Gösterilen Metin:
▽

DOĞUM GÜNÜN KUTLU OLSUN RİZESPOR

Atatürk'ü Anma, Gençlik ve Spor Bayramı, her yıl 19 Mayıs tarihinde kutlanan resmî bayramıdır. 19 Mayıs 1919'da Mustafa Kemal Atatürk Bandırma Vapuru ile Samsun'a çıkmıştır ve bugün İtilaf Devletleri'nin işgaline karşı Kurtuluş Savaşı'nın başladığı gün kabul edilir. Bugünün Rizeliler için ayrı bir önemi vardır. İlimizin güzide spor kulübü Rizespor, kurucusu Muharrem Kürkçü'nün önerisiyle bu anlamlı günün 34. Yıldönümünde 19 Mayıs 1953 tarihinde kurulmuştur. Unutulan kutlanmayan bu anlamlı kuruluşu hatırlatır gayesiyle kuruluştan ve bugüne değin Rizespor'un yaşadığı zorlukları hatırlatmak istedim.

HALDOZ'DAN GELEN BİR LİMON FİDANININ HİKAYESİ VE KURULUŞ

Rizespor'un kuruluşu çok özverili çabalar sonucu gerçekleşmişti. 1953 yılının Rize'sinde, şehrin önde gelen tüccar ve eski futbolcularından Atıf Taviloğlu ve Muharrem Kürkçü, yakın çevresi ile bir araya gelip Rize vilayetinin adını taşıyacak yeni bir kulüp kurmak üzere; Belediye-Taksi durağı meydanında bulunan binadaki lokalde toplanmışlardı. Rize'de yaşam koşulları malumdu. Para yoktu. Hatta eskilerin deyimiyle 'Kıtlık' vardı. Kuruluş masrafları nasıl karşılanacak, Kulüp nasıl yaşatılacaktı. Herkesin kafasından bu sorular geçiyordu. Atıf Taviloğlu bir ara toplantı salonundan ayrıldı. Bir süre sonra elinde Gülbahar (Haldoz) mahallesindeki bahçesinden söküp getirdiği bir limon fidanı ile girdi salona ve geliri kuruluş için kulübe bırakılmak üzere limon fidanının sembolik olarak açık artırmaya çıkarılmasını önerdi. Öneri oy birliği ile kabul gördü ve o zamanki para ile 30 Lira toplandı.

△

Verilen Malzeme:
▽

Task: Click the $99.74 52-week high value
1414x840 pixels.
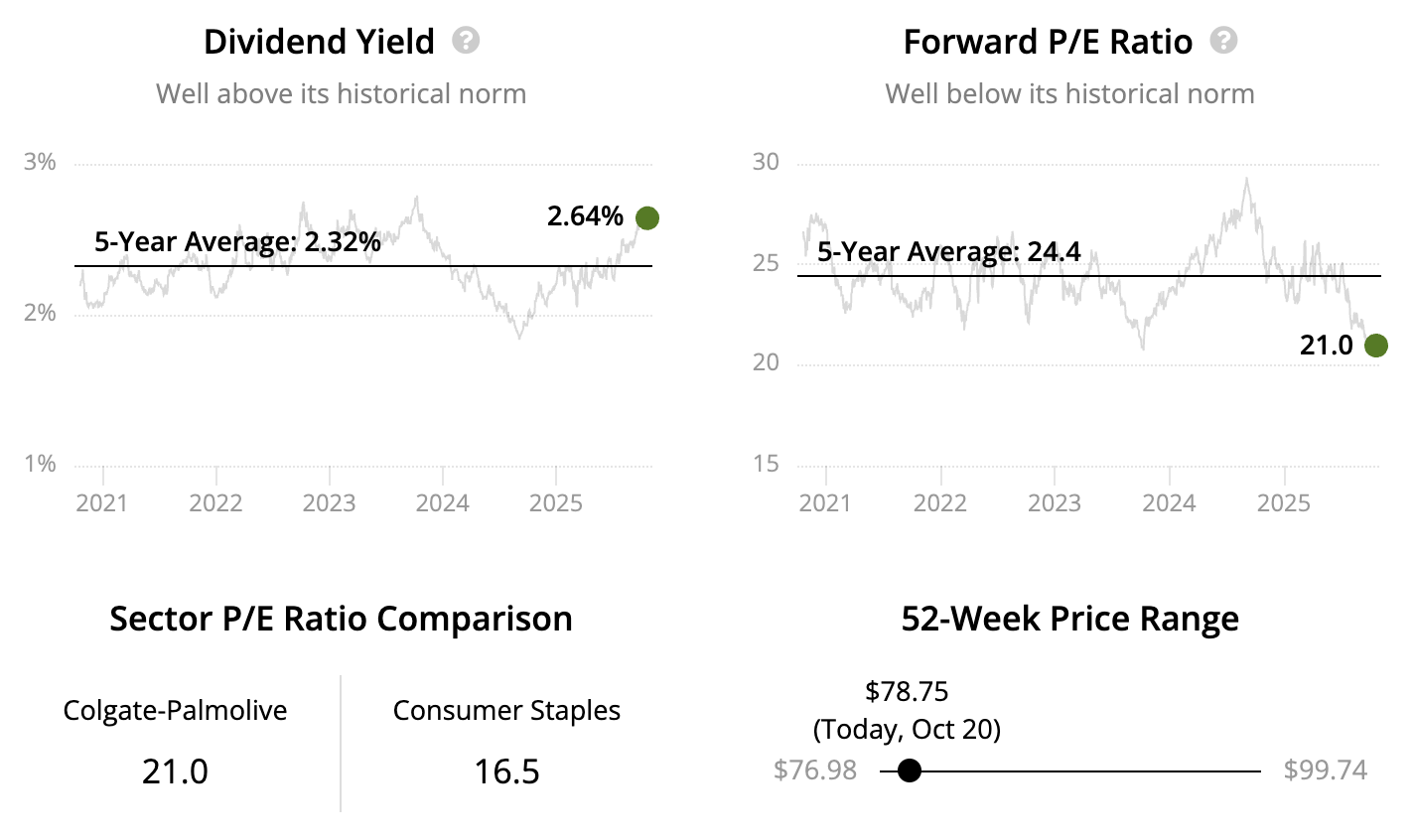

△

Yapılacaklar:
(a) Rizespor'un kuruluşunu anlatan metni iki cümleyle özetleyin.
(b) Rizespor'un kuruluşunu anlatan metne göre limon fidanının açık artırmasında ne kadar para toplanmıştır?

Görev Yanıtları:
(a) Rizespor, kurucusu Muharrem Kürkçü'nün önerisiyle 19 Mayıs 1953'te, Atatürk'ün Samsun'a çıkışının 34. yıldönümünde kurulmuştur. Para sıkıntısı içindeki kurucuların toplantısında Atıf Taviloğlu bahçesinden getirdiği bir limon fidanının açık artırmaya çıkarılmasını önermiş, öneri oy birliğiyle kabul edilmiş ve 30 lira toplanmıştır.

(b) O zamanki parayla 30 lira toplanmıştır.